Walking out of this reclusive office, I found I had an immense new appreciation for the idea of community, and the work that goes into perfecting it behind the scenes. Warframe is not only a superb example of how free-to-play can be appealing to a wide gaming audience, but also how it can redefine and challenge the idea of what goes into a great gamer community, and how it doesn’t have to compromise a great gamer experience.
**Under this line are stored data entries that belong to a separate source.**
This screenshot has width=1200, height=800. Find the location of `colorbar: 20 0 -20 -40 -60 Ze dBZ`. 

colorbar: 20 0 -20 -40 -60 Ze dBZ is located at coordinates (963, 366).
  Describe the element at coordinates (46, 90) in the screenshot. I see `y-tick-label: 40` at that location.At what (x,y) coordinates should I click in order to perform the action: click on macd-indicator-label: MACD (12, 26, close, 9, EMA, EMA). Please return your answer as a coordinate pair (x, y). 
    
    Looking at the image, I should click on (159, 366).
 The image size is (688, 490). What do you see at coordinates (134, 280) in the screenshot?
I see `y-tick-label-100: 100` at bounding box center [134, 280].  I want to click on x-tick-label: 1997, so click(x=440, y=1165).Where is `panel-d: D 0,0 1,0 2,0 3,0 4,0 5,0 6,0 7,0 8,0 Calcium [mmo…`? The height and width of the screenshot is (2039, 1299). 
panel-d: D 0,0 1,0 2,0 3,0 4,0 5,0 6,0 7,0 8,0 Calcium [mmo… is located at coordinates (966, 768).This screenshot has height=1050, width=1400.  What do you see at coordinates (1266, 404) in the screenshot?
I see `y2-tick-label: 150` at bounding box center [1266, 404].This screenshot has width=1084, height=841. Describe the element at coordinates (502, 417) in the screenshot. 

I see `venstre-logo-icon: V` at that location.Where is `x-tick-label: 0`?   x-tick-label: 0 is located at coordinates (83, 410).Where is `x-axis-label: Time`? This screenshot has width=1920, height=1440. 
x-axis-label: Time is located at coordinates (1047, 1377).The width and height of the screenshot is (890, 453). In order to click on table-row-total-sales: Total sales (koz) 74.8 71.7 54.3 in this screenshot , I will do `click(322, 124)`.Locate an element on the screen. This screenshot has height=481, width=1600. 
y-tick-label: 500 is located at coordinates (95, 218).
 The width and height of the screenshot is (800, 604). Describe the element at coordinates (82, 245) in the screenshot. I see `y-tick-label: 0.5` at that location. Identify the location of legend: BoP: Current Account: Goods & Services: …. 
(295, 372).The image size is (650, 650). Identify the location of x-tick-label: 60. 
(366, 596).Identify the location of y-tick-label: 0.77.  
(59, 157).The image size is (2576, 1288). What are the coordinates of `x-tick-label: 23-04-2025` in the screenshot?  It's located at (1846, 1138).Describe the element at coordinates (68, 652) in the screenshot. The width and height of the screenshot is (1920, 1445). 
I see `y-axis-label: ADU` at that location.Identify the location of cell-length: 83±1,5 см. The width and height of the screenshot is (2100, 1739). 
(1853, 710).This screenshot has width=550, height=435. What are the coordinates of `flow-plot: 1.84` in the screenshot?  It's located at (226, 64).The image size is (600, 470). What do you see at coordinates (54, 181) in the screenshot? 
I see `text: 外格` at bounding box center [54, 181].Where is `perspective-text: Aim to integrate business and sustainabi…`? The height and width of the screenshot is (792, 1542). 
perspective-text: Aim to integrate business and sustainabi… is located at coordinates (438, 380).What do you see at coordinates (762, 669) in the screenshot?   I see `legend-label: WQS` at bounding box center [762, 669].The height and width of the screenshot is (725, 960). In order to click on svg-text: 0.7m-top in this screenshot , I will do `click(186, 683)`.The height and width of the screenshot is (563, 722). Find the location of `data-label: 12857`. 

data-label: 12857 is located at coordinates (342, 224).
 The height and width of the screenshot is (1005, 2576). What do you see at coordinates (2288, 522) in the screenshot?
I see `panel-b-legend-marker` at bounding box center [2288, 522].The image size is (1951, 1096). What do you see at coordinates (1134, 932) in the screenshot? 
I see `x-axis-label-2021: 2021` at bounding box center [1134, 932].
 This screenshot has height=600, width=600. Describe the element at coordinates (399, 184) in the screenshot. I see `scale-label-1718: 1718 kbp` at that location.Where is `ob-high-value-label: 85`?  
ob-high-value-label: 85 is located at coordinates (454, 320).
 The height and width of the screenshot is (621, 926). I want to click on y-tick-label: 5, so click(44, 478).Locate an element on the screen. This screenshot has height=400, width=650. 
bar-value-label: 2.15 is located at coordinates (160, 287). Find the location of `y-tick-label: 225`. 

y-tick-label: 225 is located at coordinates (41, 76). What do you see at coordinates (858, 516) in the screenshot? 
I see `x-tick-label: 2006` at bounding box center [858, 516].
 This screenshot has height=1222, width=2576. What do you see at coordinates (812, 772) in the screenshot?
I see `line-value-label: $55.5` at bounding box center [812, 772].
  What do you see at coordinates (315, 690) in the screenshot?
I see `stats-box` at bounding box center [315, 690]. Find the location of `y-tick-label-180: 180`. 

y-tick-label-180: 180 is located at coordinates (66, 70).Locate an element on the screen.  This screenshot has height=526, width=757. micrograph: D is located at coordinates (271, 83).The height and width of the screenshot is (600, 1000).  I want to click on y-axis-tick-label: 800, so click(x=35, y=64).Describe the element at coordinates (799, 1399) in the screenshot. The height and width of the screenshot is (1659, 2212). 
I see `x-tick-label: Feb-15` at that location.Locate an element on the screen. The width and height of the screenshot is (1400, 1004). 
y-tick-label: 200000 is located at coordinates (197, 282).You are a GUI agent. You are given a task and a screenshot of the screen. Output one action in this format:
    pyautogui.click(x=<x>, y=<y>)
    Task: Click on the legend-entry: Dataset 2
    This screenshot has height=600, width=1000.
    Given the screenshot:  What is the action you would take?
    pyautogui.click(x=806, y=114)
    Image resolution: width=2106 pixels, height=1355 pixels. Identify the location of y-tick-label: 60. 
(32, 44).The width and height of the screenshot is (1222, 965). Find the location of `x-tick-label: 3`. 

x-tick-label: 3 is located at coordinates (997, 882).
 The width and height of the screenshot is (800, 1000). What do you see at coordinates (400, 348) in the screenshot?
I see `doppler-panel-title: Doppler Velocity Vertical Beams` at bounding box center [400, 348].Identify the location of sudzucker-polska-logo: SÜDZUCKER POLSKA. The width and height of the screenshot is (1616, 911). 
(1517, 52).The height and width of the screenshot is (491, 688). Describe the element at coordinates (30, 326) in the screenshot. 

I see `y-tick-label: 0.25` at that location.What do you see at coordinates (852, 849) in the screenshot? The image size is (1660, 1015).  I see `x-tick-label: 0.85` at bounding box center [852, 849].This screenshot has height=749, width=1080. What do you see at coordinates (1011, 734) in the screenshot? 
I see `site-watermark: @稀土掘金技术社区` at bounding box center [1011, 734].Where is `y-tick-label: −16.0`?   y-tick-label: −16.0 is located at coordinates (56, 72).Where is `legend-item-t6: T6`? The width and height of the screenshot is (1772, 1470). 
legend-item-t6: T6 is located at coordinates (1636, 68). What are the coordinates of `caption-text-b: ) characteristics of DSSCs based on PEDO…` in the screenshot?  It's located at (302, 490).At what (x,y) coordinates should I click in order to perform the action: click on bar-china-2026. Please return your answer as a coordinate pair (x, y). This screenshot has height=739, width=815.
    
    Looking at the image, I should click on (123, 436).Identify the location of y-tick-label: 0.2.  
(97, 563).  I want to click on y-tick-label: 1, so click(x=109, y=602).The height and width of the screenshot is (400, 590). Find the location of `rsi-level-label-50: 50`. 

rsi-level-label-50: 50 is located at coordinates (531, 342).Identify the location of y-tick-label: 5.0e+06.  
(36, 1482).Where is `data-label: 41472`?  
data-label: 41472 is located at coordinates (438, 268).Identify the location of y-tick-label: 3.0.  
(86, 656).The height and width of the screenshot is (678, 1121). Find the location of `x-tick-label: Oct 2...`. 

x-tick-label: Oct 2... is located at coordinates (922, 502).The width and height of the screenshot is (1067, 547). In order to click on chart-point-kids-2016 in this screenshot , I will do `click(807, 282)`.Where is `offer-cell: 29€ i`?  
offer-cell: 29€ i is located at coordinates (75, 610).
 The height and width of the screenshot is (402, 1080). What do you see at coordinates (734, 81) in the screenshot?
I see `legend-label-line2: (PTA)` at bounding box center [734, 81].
I have to commend Digital Extremes on their incredible hard work, passion and dedication in realizing Warframe. I’m also extremely thankful that they chose me to be the first journalist to actually be let into the office and inquire about the game. It was an incredible opportunity, and I absolutely loved doing it! Rebecca Ford herself is also one of the absolute coolest and most enjoyable people I have ever met as well!
Warframe is truly is a great experience, and you don’t even have to pay a cent when you make the initial download on Steam or the Digital Extremes website. If PC gaming isn’t your thing, be sure to at least give the game a look when it comes to PlayStation 4 before the end of this year. After all, Rebecca is right, who doesn’t want to be a space ninja?!
Oh, and keep an eye out for The Sandwich Chronicles. Someone really does need to make that game!